Her research assistant robbed her. Serena was hospitalized for a week after she contracted a parasitic infection. She was repeatedly threatened by pimps, former female sex workers, and even the local police. She experienced three car accidents. Finally, Serena had to leave the country twice: first due to an Ebola outbreak and secondly, when she was accused of being a sex trafficker.
Through her determination and compassion for the subjects of her study, Serena persisted, eventually gaining the trust of sex worker communities to complete groundbreaking research into how women’s daily risk management is accomplished through their social networks, for the many difficulties in their lives – including physical abuse, risk of HIV infection, severe depression, exploitation by the police and even victimization by other sex workers.
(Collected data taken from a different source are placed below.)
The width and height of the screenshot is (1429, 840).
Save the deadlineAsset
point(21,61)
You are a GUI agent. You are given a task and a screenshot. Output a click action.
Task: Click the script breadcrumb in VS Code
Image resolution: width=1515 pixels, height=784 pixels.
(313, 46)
Serena’s work, which has major implications for the fight against AIDS in Africa, earned her a research fellowship at the Netherlands Institute of International Relations “Clingendael.” After graduation, she will embark upon a Global Health Equity Scholars postdoctoral fellowship managed by UC Berkeley, Yale, Stanford, and FIU.
Serena credits the support of her dissertation committee and the administrators and advisors in the Department of Politics and International Relations in her success, in particular department chair John F. Clark, a mentor and the chairman of her dissertation committee.